• [Поставленная задача 1] Сколько осенью 1917 года просили извозчики за поездку, которая до войны стоила 20–30 копеек, согласно фрагменту страницы о московском транспорте?
• [Поставленная задача 2] Определите, согласуются ли с фрагментом страницы о московском транспорте следующие утверждения, и подтвердите каждый ответ точной цитатой: (a) летом 1917 года трамвай стал работать только до девяти часов вечера; (b) городская дума смогла купить новые вагоны за границей; (c) овес можно было достать только у спекулянтов.
• [Поставленная задача 3] Перепишите без изменений ту часть фрагмента страницы о московском транспорте, которая открывается словами «Впрочем, такая идиллия» и завершается словами «плату за проезд.».

• [Фрагмент страницы]
»»
Впрочем, такая идиллия продолжалась недолго. Вагоны продолжали выходить из строя, а материалов для их ремонта не было. Вернее, они где-то были, но никак не удавалось организовать их доставку в Москву. Финансовый кризис не позволил городской думе реализовать проект покупки новых вагонов за границей. Летом 1917 года из-за проблем с топливом городским властям пришлось сократить работу трамвая до девяти часов вечера и поднять плату за проезд.
Пользование другим привычным видом транспорта – извозчиками – к тому моменту большинство москвичей уже не могли себе позволить. За поездку, стоившую до войны 20–30 копеек, осенью 1917 года извозчики запрашивали 10–16 рублей. При этом у них самих жизнь была несладкой. Выражение «овес нынче дорог» из присказки превратилось в констатацию факта. Достать его можно было только у спекулянтов, а хранение даже небольших излишков грозило серьезными неприятностями. Вместе с тем встречались в то время извозчики-лихачи, которым ничего не стоило в любой момент разменять 500 рублей.
««
• [Исходные данные]
»»
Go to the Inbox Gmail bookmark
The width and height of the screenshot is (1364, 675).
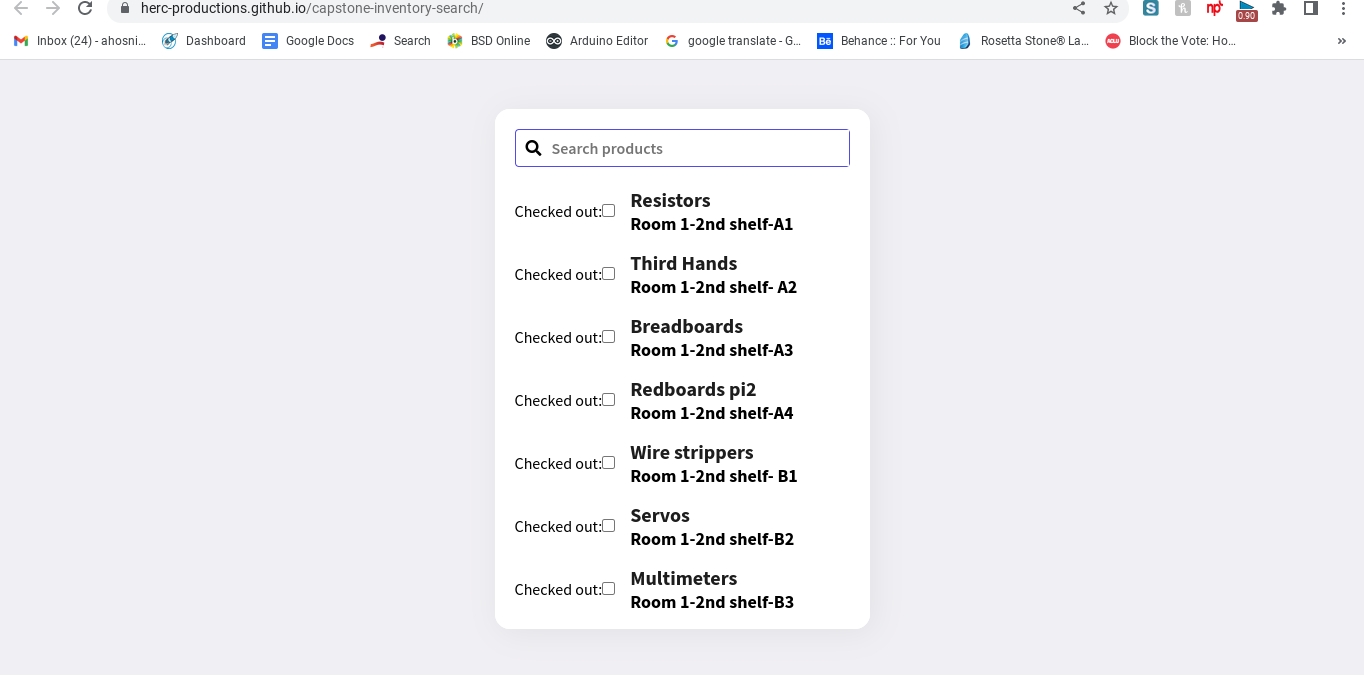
««
• [Итоговый результат 1] 10–16 рублей.

• [Итоговый результат 2]
(a) Да: «Летом 1917 года из-за проблем с топливом городским властям пришлось сократить работу трамвая до девяти часов вечера и поднять плату за проезд».
(b) Нет: «Финансовый кризис не позволил городской думе реализовать проект покупки новых вагонов за границей».
(c) Да: «Достать его можно было только у спекулянтов».

• [Итоговый результат 3]
Впрочем, такая идиллия продолжалась недолго. Вагоны продолжали выходить из строя, а материалов для их ремонта не было. Вернее, они где-то были, но никак не удавалось организовать их доставку в Москву. Финансовый кризис не позволил городской думе реализовать проект покупки новых вагонов за границей. Летом 1917 года из-за проблем с топливом городским властям пришлось сократить работу трамвая до девяти часов вечера и поднять плату за проезд.